Ruling Leaves Uncertainty at Guantánamo (TIM GOLDEN, 6/30/06, NY Times)

As the Supreme Court prepared to rule on the Bush administration's plan to try terror suspects before special military tribunals here, the commander of Guantánamo's military detention center was asked what impact the court's decision might have on its operations.

"If they rule against the government, I don't see how that is going to affect us," the commander, Rear Adm. Harry B. Harris, said Tuesday evening as he sat in a conference room in his headquarters. "From my perspective, I think the direct impact will be negligible."

The Defense Department repeated that view on Thursday, asserting that the court's sweeping ruling against the tribunals did not undermine the government's argument that it can hold foreign suspects indefinitely and without charge, as "enemy combatants" in its declared war on terror.

Posted by Orrin Judd at June 30, 2006 9:40 AM
Comments

Slightly OT, OJ, but if the NYT is so willing to do great harm to this nation's security by its blabbing about the SWIFT program (among other things), why are so many of us still using NYT information in blogposts?

Not singling you out, OJ, as too many bloggers and National Review do the same thing.

Posted by: Brad S at June 30, 2006 10:01 AM

It didn't do any damage and such programs shouldn't be secret.

Posted by: oj at June 30, 2006 10:06 AM

You aren't going with the latest lefty trope on this issue, are you? You know, the one that states SWIFT was in the public domain way before last week?

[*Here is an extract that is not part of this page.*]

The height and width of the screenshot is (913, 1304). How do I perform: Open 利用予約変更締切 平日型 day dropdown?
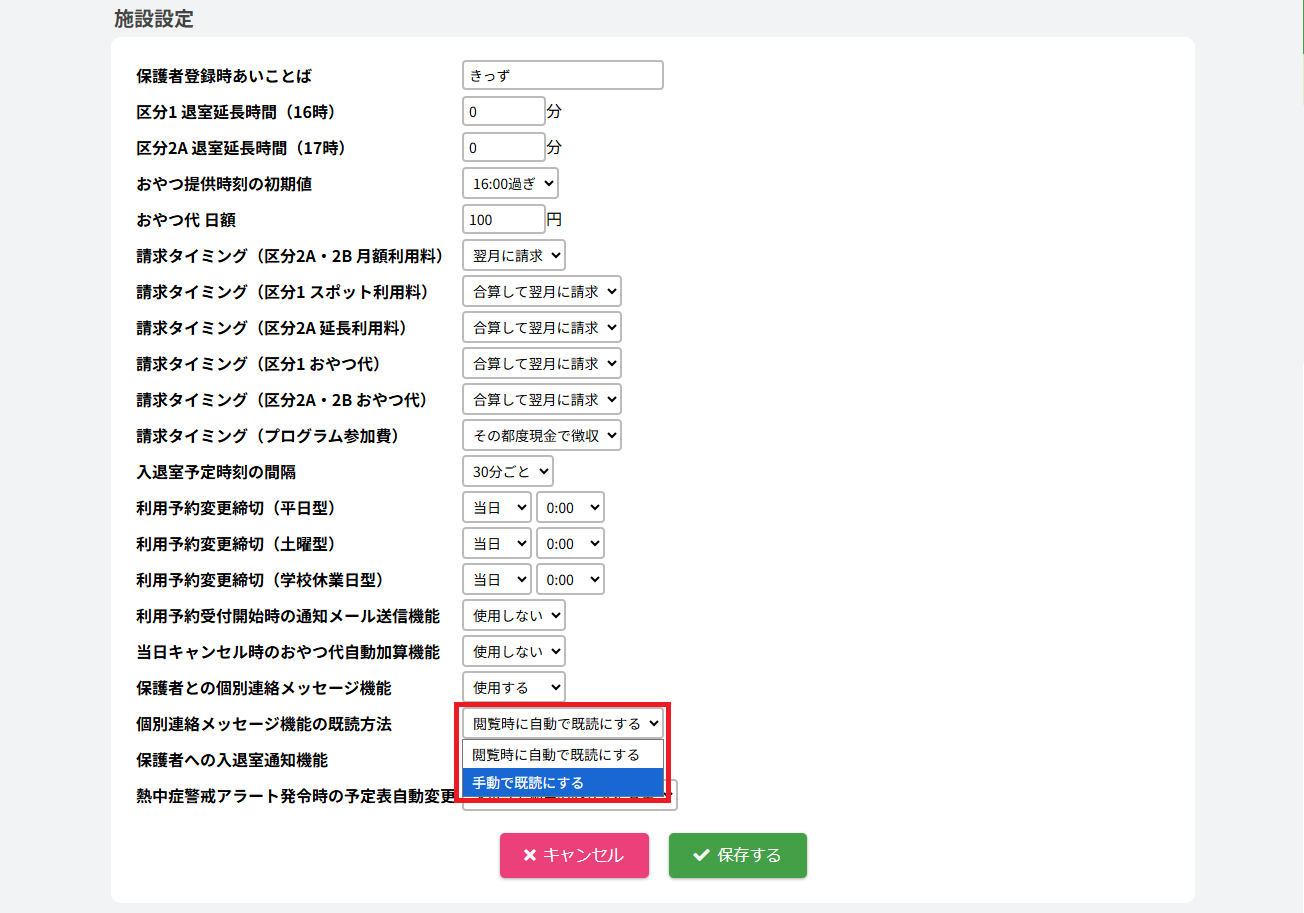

Posted by: Brad S at June 30, 2006 10:30 AM

Orrin going with a lefty trope just to get a rise out of the readers of this blog? No! I am shocked, *shocked* that would happen. Say it ain't so!
(smirking)

Posted by: Bryan at June 30, 2006 10:43 AM

Getting back on topic, as far as I can tell, the practical effect of the SCOTUS ruling is that detainees won't even get military tribunals. They'll just stay detained until we win the WOT. Am I wrong?

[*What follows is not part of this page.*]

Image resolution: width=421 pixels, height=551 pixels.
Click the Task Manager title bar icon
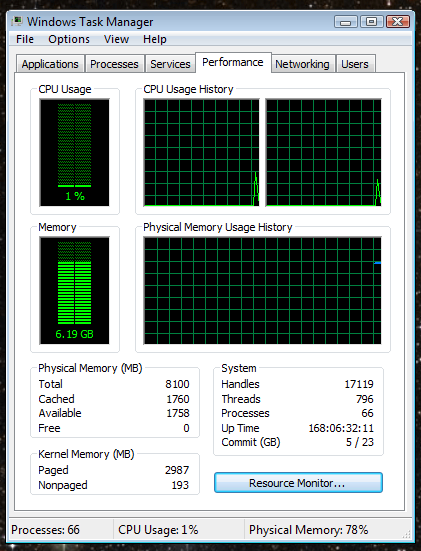(x=17, y=22)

Posted by: Bob Hawkins at June 30, 2006 11:17 AM

Bob:

Congress may go back and try to smack the Court for sweeping aside the law it passed last year regarding Gitmo (that appears to be part of the Kyl/Graham strategy). But with Tom DeLay gone, such stripping of jurisdiction may not happen. One practical impact may be that future captured terrorists get interrogated at Diego Garcia or in Greenland or in Israel, without anyone knowing where they are.

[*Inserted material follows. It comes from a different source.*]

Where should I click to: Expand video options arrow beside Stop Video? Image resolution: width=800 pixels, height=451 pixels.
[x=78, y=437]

Posted by: jim hamlen at June 30, 2006 11:31 AM

Secrecy is always counter-productive.

Posted by: oj at June 30, 2006 11:33 AM

Brad:

No, I'm going with the conservative one that it should have been.

Posted by: oj at June 30, 2006 11:35 AM

When these leaks happen, I always have the feeling they were orchestrated by our dumb bunny president and that whatever the leak was about has already been discarded and some new process put in its place leaving the leaker and the media looking very foolish.